If $ \displaystyle F(x) = \int_{1}^{3 x} \frac{1}{t} ~ \mathrm{d}{t} $, find $ F'(x) $. Did I do the following correctly?
\begin{align*}
    F'(x)
& = \frac{\mathrm{d}}{\mathrm{d}{x}}
    \left[ \int_{1}^{3 x} \frac{1}{t} ~ \mathrm{d}{t} \right] \\
& = \frac{\mathrm{d}}{\mathrm{d}{x}} [\ln(3 x) - \ln(1)] \\
& = \frac{\mathrm{d}}{\mathrm{d}{x}} [\ln(3 x)] \\
& = \frac{1}{x}.
\end{align*}
 A: Yes, it is definitely correct. You can also do it the following way, using the Fundamental Theorem of Calculus:
\begin{align}
F'(x) &= \frac{d}{dx} \left[ \int_{1}^{3x} \frac{1}{t} \,d{t} \right] \\
      &= \frac{d}{du} \left[ \int_{1}^{u} \frac{1}{t} \,d{t} \right] \cdot \frac{du}{dx} \quad (\text{Using the substitution $ u = 3x $ and the Chain Rule.}) \\
      &= \frac{1}{u} \cdot 3 \quad (\text{By the Fundamental Theorem of Calculus.}) \\
      &= \frac{1}{3x} \cdot 3 \\
      &= \frac{1}{x}.
\end{align}
This method works even if you have a more complicated integrand than $ \dfrac{1}{t} $. It is what I usually show my students in my freshman calculus class after I have taught them the Fundamental Theorem of Calculus.
A: Yes. Your answer is indeed correct. However, you need not have performed the integral. You could resort to Leibniz integral rule (Fundamental theorem of Calculus in disguise) for this. The rule goes as follows.
If $$F(x) =  \int_{a(x)}^{b(x)} f(x,t) dt,$$ then $$F'(x) = \int_{a(x)}^{b(x)} \dfrac{\partial f(x,t)}{\partial x} dt + f(x,b(x)) \dfrac{db(x)}{dx} - f(x,a(x)) \dfrac{da(x)}{dx}$$
In your case, $f(x,t) = \dfrac1t$, $a(x)=1$ and $b(x) = 3x$. Hence, we find that the first and last terms in the above equality are zero. The only non-zero term is the second term i.e.

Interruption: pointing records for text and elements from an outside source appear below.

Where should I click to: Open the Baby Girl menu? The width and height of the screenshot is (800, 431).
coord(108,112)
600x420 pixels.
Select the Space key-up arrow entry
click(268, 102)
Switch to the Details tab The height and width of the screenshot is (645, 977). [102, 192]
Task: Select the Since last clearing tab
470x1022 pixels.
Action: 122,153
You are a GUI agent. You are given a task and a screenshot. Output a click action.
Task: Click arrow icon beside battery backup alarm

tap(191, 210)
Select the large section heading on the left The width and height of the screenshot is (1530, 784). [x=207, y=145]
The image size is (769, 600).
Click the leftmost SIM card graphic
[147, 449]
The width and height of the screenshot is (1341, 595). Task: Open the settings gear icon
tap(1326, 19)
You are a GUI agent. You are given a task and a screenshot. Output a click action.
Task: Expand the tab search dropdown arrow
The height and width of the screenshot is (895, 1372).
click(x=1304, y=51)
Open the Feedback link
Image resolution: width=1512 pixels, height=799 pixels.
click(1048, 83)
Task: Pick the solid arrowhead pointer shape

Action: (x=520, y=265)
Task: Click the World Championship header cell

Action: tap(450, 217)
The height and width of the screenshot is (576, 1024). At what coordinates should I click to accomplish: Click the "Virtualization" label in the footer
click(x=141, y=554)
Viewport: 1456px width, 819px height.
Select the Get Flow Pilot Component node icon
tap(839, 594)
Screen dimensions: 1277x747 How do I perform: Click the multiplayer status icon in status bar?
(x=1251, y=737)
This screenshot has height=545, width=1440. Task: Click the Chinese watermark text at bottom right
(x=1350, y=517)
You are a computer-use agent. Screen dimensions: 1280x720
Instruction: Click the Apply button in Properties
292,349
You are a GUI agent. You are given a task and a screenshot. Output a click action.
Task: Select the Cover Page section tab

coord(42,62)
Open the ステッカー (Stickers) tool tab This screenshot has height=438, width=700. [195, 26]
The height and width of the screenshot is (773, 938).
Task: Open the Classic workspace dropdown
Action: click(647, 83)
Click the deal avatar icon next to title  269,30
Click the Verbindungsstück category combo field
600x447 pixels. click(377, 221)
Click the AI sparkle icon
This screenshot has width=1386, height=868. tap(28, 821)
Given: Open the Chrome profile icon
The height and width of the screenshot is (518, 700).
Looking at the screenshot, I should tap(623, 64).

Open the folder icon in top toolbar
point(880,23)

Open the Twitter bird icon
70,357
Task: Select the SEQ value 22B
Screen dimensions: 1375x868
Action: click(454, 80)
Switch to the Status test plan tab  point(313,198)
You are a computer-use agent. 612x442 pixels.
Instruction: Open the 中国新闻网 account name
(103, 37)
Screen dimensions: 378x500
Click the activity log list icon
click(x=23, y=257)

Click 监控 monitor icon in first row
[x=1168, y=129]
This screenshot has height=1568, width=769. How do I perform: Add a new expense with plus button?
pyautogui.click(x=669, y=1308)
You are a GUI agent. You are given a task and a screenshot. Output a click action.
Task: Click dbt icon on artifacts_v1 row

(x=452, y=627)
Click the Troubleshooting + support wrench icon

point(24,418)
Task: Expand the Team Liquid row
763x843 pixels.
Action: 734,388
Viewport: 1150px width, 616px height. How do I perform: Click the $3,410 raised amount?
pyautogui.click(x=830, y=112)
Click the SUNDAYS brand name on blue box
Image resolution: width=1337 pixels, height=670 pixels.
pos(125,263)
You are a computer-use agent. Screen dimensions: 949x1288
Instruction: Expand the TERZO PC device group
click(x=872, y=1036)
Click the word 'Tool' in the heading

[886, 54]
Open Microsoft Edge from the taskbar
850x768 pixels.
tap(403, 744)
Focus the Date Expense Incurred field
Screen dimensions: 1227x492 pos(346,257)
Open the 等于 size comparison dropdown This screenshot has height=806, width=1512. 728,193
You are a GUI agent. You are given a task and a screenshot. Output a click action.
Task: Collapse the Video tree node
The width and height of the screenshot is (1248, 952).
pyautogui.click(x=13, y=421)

$$F'(x) = f(x,b(x)) \dfrac{db(x)}{dx} = \dfrac1{3x} \times 3 = \dfrac1x$$
Leibniz integral rule is especially handy when integrating $f(x,t)$ i.e. computing $\displaystyle \int_{a(x)}^{b(x)} f(x,t) dt$ explicitly is difficult.
A: You should google "Differentiation under the Integral sign".
Define a function:
$$G(x)=\int_1^x \frac {1}{t} \mathrm{d}t$$
So,
$$F(x)=G(3x) \to F'(x)=[G(3x)]'=3G'(3x)=3\cdot \frac {1}{3x}=\frac{1}{x} $$
Where I used the chain rule for differentiation, and the fundamental theorem of calculus.